First-rate espionage novel—but then some; then quite a lot, in fact. The intrepid FBI operative, a displaced New Yorker in Silicon Valley, is not a superhero but the recently widowed mother of a teen-aged boy who’s as irritating and also lovable as a teen-aged boy can be (the “wonder test” is a peculiar one he faces at his very progressive new school). And this is no comic strip; the emotionally charged parts are made real, with frights and sorrows, without neglecting the high-tension spy parts (or even the deftly observed California crankiness parts). So, a lot goes on, but it never forgets to be an espionage novel, and that tension never lets up. And this is an operative we’ll be glad to follow anywhere.

The Comeback by Ella Berman (Berkley).

Big paperback reprint of last year’s really satisfying, actually inspiring, first novel. It describes like a problem novel, and a problem that’s old news, by now.
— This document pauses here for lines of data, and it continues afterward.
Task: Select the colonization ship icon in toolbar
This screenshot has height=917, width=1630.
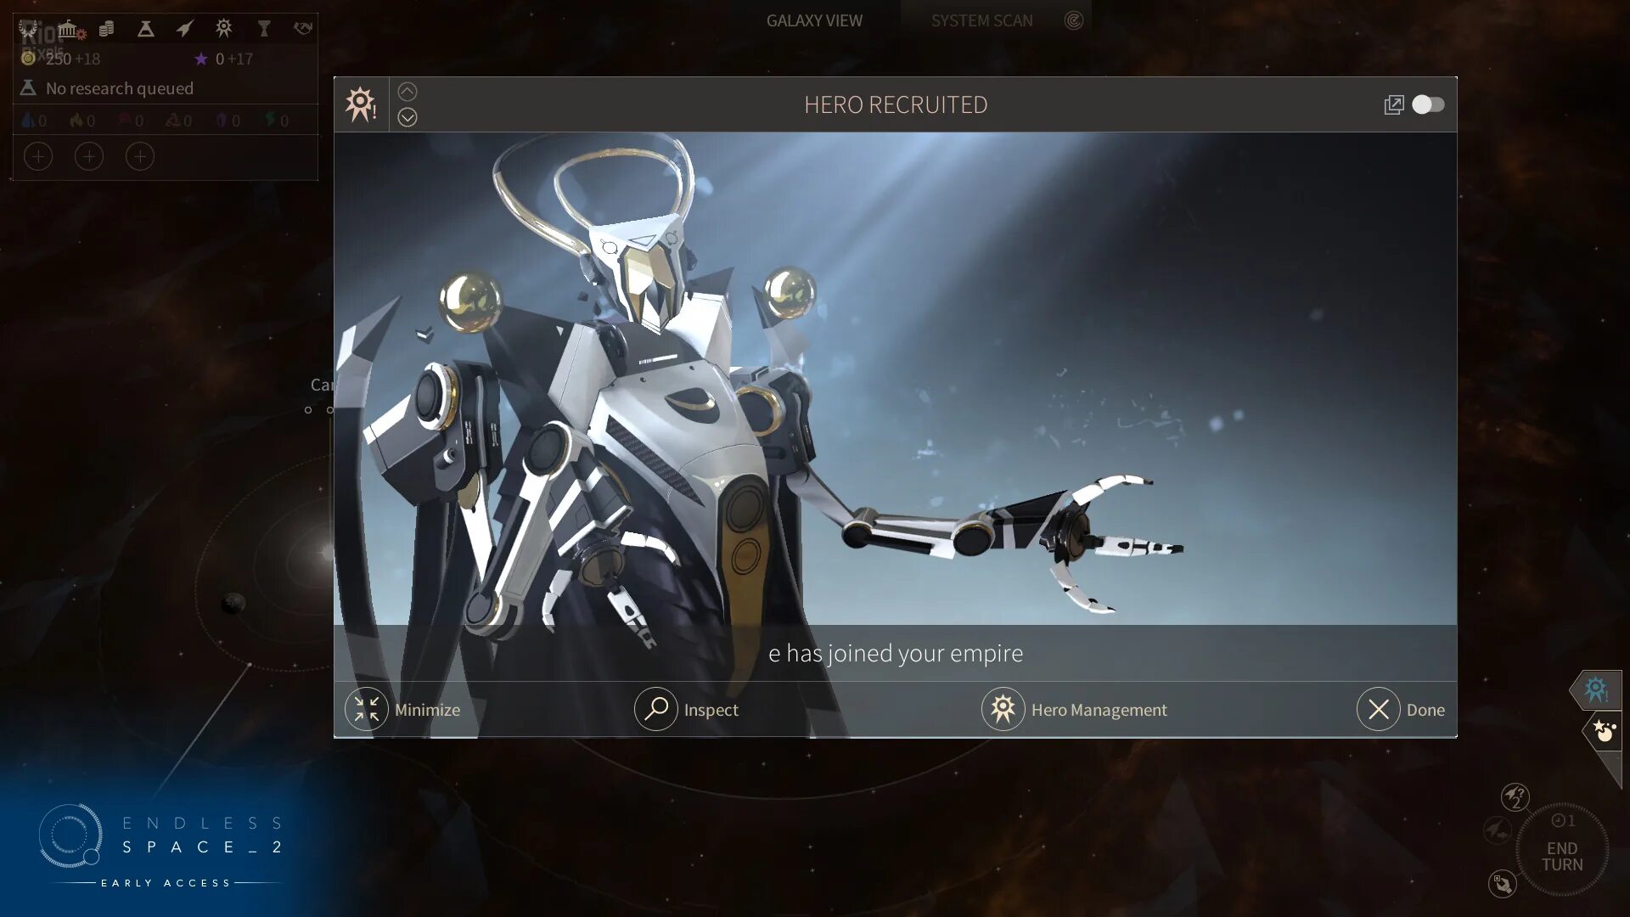Action: [183, 27]
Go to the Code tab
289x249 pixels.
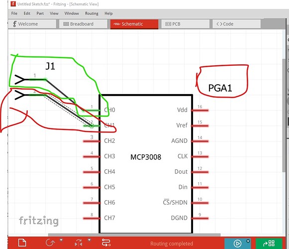pos(236,24)
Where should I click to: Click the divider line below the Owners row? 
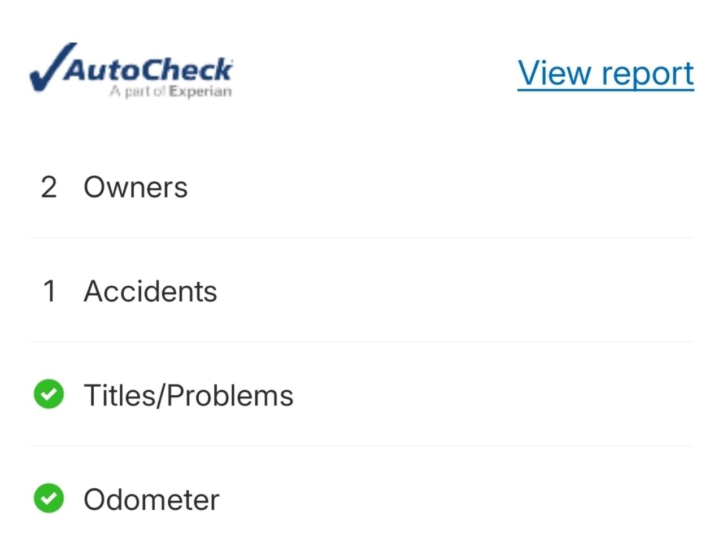(362, 238)
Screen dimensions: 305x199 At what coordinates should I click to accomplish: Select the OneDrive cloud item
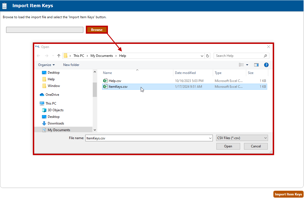(x=52, y=95)
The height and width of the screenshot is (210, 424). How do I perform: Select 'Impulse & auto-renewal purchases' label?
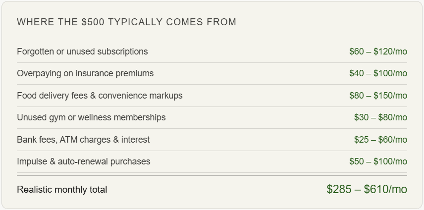pyautogui.click(x=84, y=161)
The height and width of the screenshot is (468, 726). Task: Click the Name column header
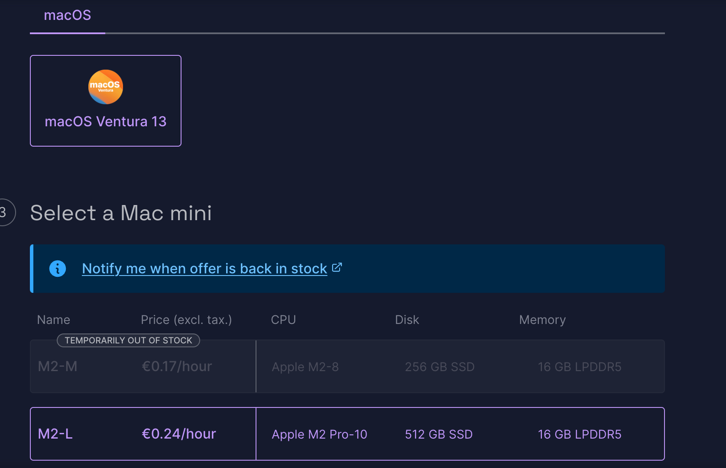54,320
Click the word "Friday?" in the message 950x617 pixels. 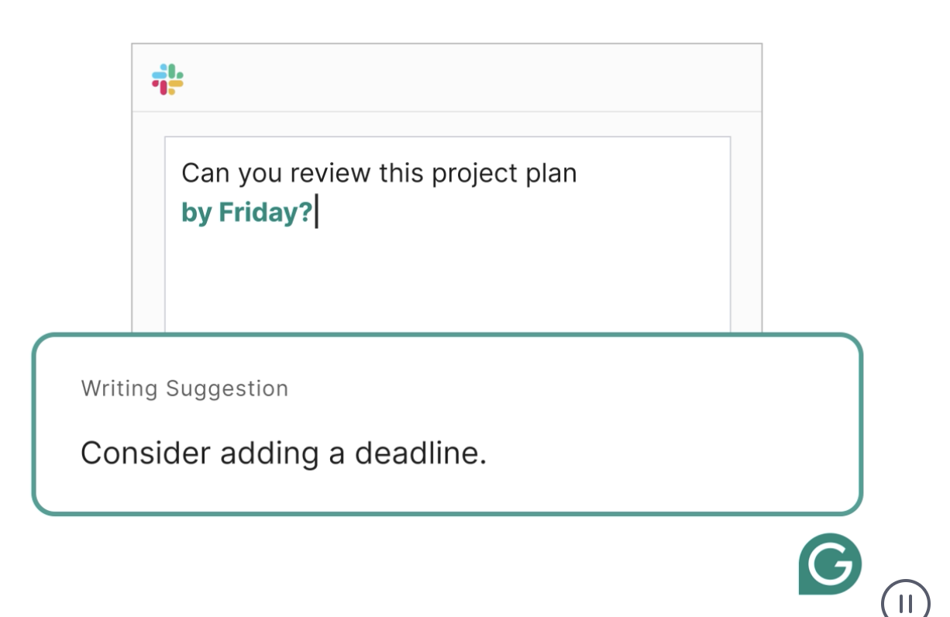(x=265, y=212)
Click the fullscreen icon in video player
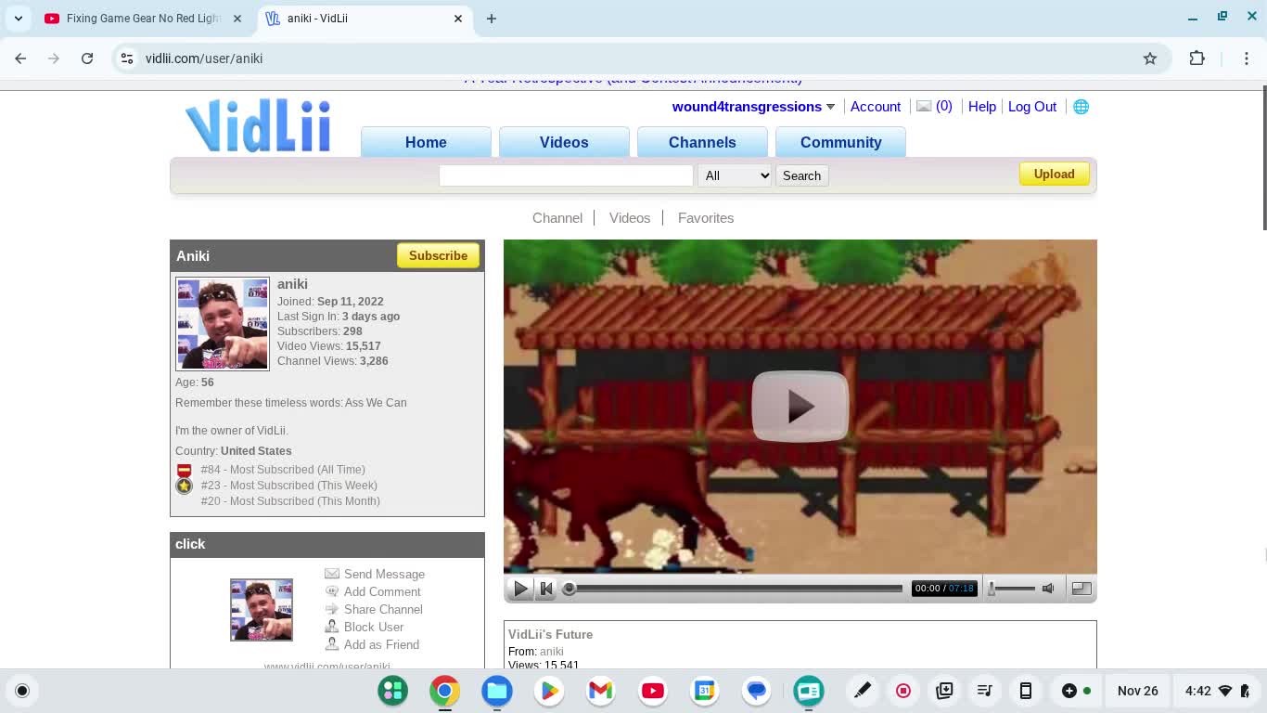Viewport: 1267px width, 713px height. [x=1081, y=588]
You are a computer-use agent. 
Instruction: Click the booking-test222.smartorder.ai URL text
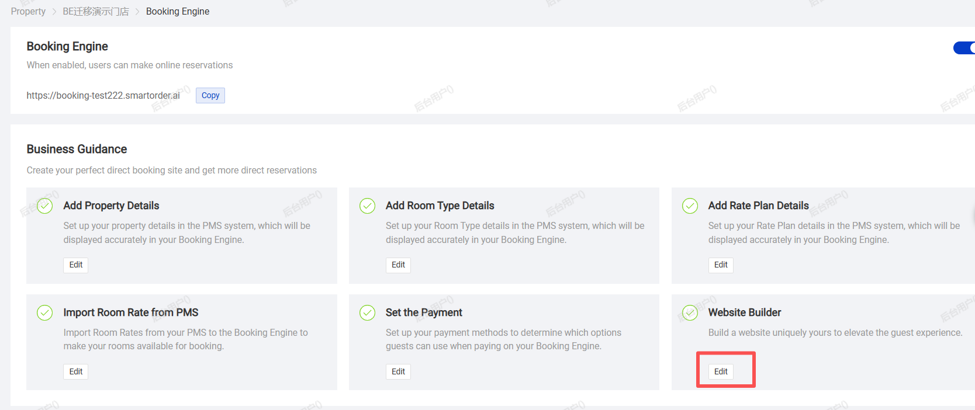(103, 96)
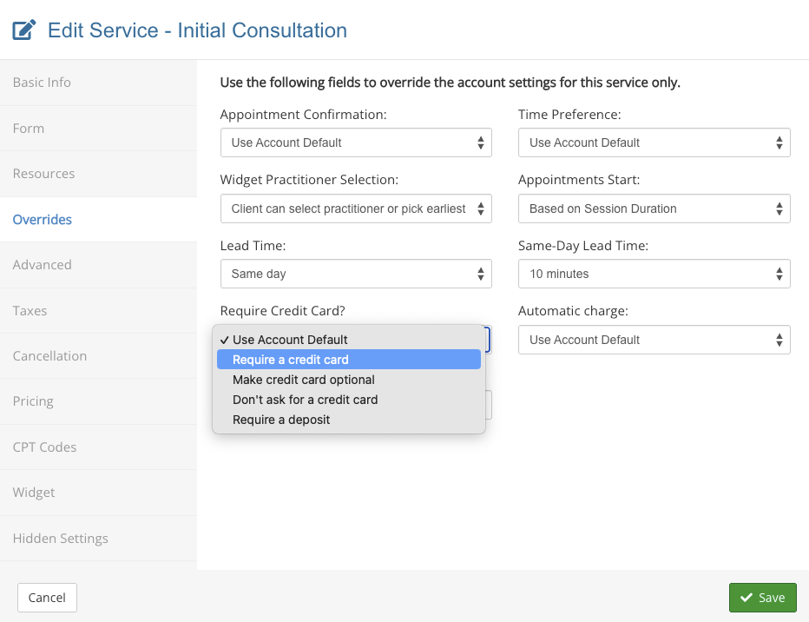
Task: Expand the Appointment Confirmation dropdown
Action: pos(356,142)
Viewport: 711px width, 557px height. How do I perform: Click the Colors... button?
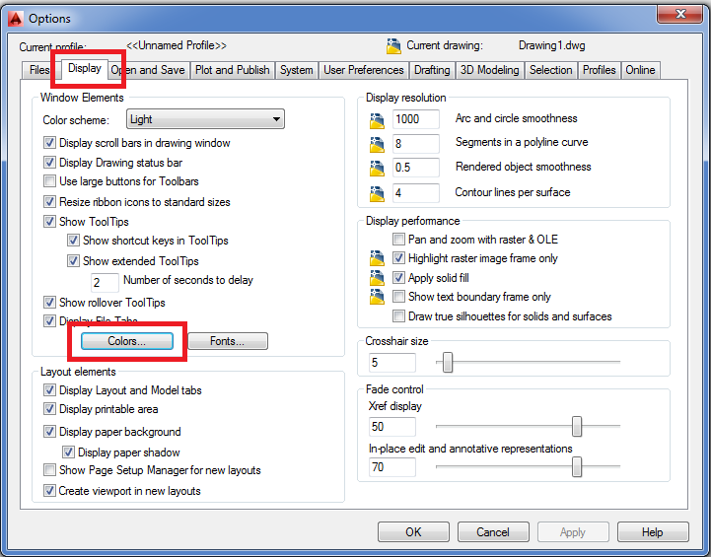(x=126, y=341)
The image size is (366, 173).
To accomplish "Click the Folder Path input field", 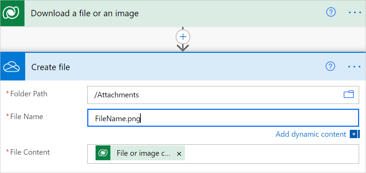I will point(214,95).
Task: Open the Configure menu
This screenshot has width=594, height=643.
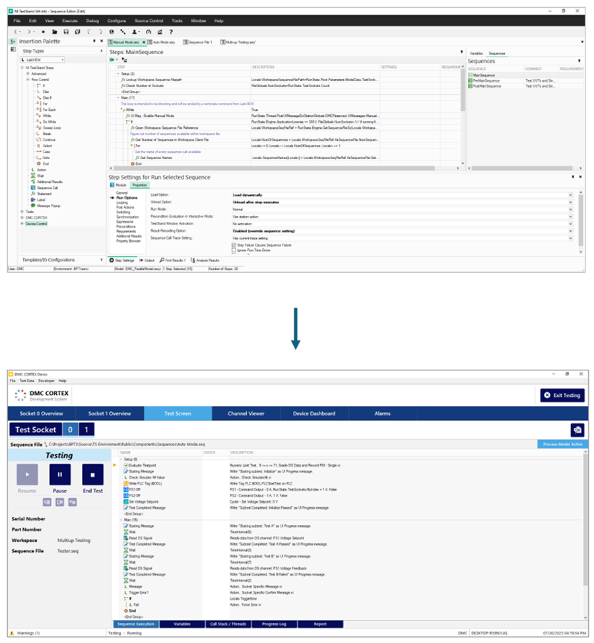Action: click(x=117, y=21)
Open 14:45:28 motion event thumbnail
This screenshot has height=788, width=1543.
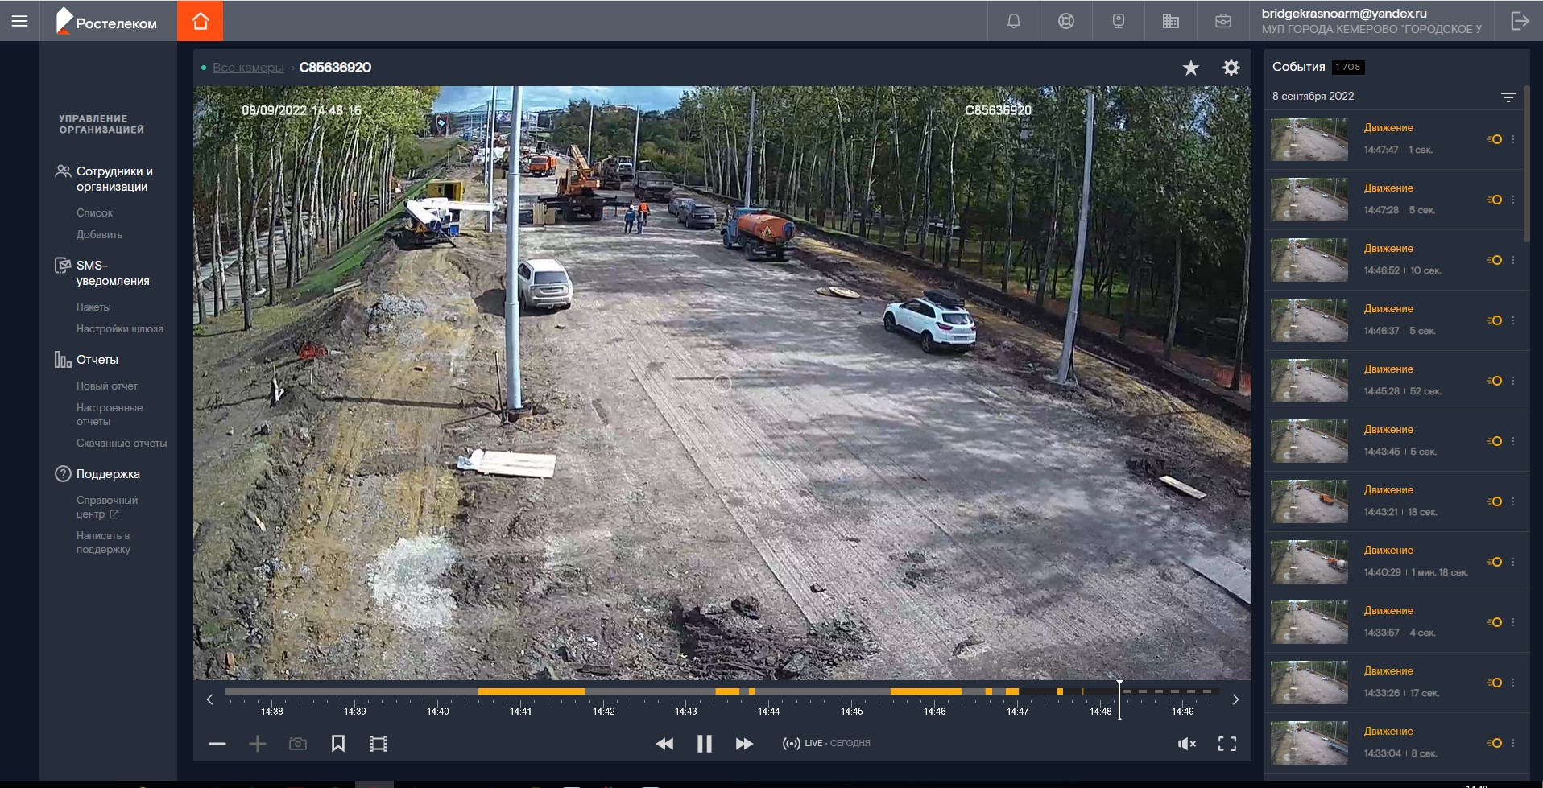(x=1309, y=381)
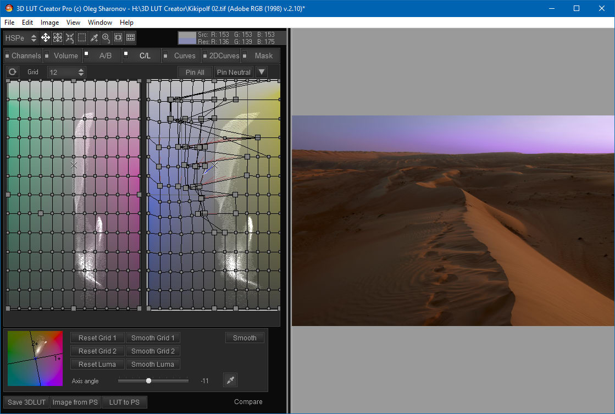Image resolution: width=615 pixels, height=414 pixels.
Task: Click the collapse arrows toolbar icon
Action: tap(70, 38)
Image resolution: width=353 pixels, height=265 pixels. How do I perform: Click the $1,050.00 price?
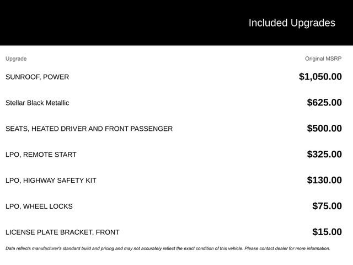(320, 77)
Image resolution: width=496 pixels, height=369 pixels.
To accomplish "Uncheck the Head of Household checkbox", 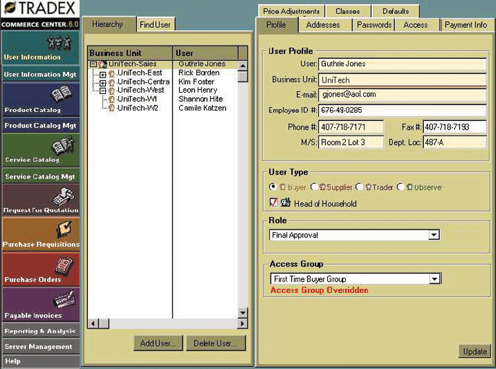I will tap(274, 203).
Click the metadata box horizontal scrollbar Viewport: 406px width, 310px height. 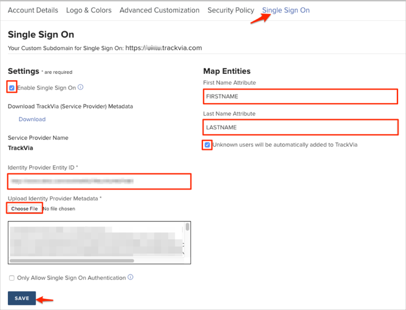click(x=72, y=261)
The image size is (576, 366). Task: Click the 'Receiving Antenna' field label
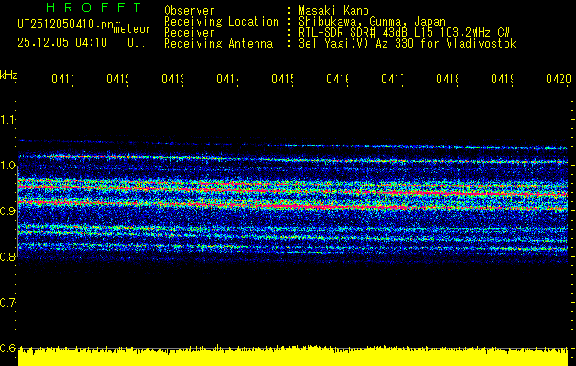coord(218,43)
A young movie actress is sexually bullied by a powerful director, and that’s made real and uncomfortable. But she goes home, a small town, and sorts herself out, and that’s real and convincing, too. And she comes back, to herself and to her career, and—well, and as much as I seem to have given away, there’s plenty more to live through with her. She’s terrific, convincingly smart and tough without being hard, and Berman is the real deal; we never doubt the depth of her understanding of today’s very complicated world. (It isn’t only L.A., you know.)

The Bone Code by Kathy Reichs (Scribner).

A Temperance Brennan novel, just a year after her most recent, so Reichs may be back on her routine (and she wasn’t idle, recall, in that three-year gap—doing other things, but still writing and publishing, not knitting). This one kicks off with the discovery in South Carolina of two bodies that are eerily reminiscent of an old case—in Montreal (remember Tempe in Montreal?).

An Irish Heritage by Charles Todd (Morrow). Maybe because Nurse Crawford travels, the Bess Crawford series seems to me, on the balance scale between historical fiction and crime fiction, about a degree and a half closer to the historical fiction end than this team’s equally great and slightly older Inspector Rutledge series (also with its baseline in the Great War, but it has come a little farther forward in time). She’s in Ireland, here, and the stubborn, still angry aftermath of the Great Uprising of 1916 is a factor in this novel.

Dog Eat Dog by David Rosenfelt (Minotaur).

I may be the only human who gives real attention to all three of these series (and heaven knows how many other odd specialties or special oddities). But there are, these days, an invaluable lot of, yes, oddly assorted writers who are skilled and energetic and respectful of their readers and their characters, so I ain’t sorry a bit.